- [Action item]:
Among the lines listed below, count those that include the string "dropdown", and state only the count.

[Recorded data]

▬▬▬

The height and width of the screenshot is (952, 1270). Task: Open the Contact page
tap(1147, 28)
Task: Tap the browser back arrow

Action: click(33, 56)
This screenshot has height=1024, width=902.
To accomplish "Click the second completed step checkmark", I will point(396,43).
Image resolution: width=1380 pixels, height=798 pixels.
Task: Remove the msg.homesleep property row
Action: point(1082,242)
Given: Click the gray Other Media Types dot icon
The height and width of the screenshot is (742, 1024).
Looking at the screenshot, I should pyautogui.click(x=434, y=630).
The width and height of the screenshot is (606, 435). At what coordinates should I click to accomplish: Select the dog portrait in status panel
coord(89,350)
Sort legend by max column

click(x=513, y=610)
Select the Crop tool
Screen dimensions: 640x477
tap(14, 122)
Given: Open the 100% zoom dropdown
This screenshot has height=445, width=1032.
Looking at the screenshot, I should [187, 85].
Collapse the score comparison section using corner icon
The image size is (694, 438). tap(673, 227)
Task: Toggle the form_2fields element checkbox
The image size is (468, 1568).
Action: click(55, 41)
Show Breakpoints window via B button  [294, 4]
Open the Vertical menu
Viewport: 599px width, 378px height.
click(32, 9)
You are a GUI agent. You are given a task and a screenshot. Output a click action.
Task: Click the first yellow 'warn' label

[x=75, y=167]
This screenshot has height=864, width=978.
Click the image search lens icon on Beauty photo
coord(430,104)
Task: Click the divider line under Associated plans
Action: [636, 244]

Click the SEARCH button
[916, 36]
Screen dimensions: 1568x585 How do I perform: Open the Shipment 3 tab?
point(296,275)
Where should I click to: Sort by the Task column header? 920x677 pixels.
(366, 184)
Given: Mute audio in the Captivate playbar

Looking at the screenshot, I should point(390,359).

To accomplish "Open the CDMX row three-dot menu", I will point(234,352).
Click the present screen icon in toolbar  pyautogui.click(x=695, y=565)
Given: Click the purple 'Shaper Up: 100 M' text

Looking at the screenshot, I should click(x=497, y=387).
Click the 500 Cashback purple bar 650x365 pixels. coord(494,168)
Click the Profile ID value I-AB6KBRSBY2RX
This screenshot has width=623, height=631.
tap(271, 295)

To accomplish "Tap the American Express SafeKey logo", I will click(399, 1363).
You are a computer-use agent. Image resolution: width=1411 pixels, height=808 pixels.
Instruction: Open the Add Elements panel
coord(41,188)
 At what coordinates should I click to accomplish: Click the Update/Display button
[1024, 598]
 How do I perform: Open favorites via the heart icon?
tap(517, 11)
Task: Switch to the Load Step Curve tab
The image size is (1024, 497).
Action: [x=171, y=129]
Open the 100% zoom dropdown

▬▬▬

- [Exercise response]:
2